I don't know enough about the specifics of WHS's data protection, but I think Drobo will protect data stored on it better than WHS. WHS seems to do folder mirroring on selected folders, while Drobo does virtual storage pooling at a block level for all data. Drobo protects against silent bit rot. Drobo has true hot swapping, while WHS needs you to tell it you want to remove the disk to allow it to move critical data elsewhere first. It's unclear to me whether you can do an in-place drive upgrade with WHS like you can with Drobo.
Is WHS good enough for most people and at a more attractive price point? Definitely. Is it a better and simpler redundant disk solution than Drobo? I don't think so, not for storage. But it's really not a head-to-head comparison, because there are unique features to WHS that Drobo will never replicate.
word
This network usb attachment seems more a stop-gap product than an actual upgrade. While you get gigabit lan, you're still locked to the usb 2.0 speed of 480 Mbits/S.

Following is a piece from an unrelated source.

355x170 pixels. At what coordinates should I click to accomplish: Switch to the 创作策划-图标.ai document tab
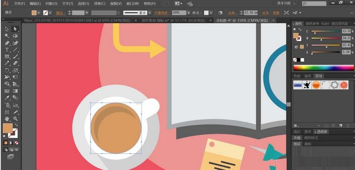pyautogui.click(x=174, y=20)
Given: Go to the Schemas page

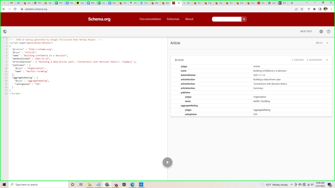Looking at the screenshot, I should 173,19.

A drobo with on-board gigabit is needed. Add to that esata and you've got a winner.
The Netgear ReadyNAS mentioned in previous comments is priced at over $1000 without drives. So, $700 is quite competitive.

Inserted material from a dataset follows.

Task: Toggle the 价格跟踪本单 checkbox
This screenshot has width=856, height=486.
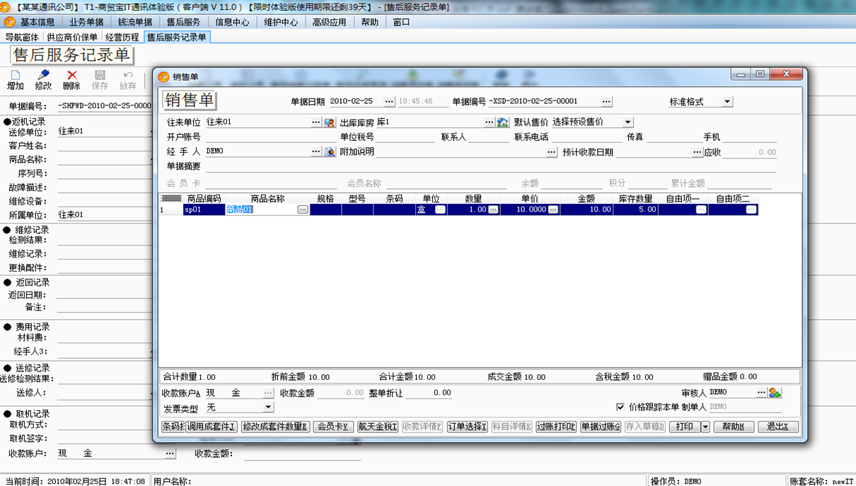Action: [620, 407]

Yeah, that's what I don't get either. Gigabit ethernet... so what?
As a Drobo user, this is kind of a shitty thing. $200? That's a bit much. Apple router will do me just fine, thanks. Might not get the nifty e-mail alerts but honestly, do you really need them?
actually, the netgear readynas has on the fly expansion. with redundancy.
read up on their X-RAID
X-RAID has two drawbacks compared to Drobo. (1) It uses the smallest drive as the common denominator for RAID. From the ReadyNAS User's Guide, p. 1-26, "X-RAID has One Data Volume. X-RAID devices have only one data volume. This volume
encompasses one to four disks, utilizing the capacity of the smallest disk from each disk. For
instance, if you had one 80 GB disk and two 250 GB disks, only 80 GB from each disk is used
in the volume. (The leftover space on the 250 GB disks is reclaimed only when the 80 GB disk
is replaced with a 250 GB or greater capacity disk." That example configuration yields approximately 240GB with X-RAID vs. ~538GB with Drobo.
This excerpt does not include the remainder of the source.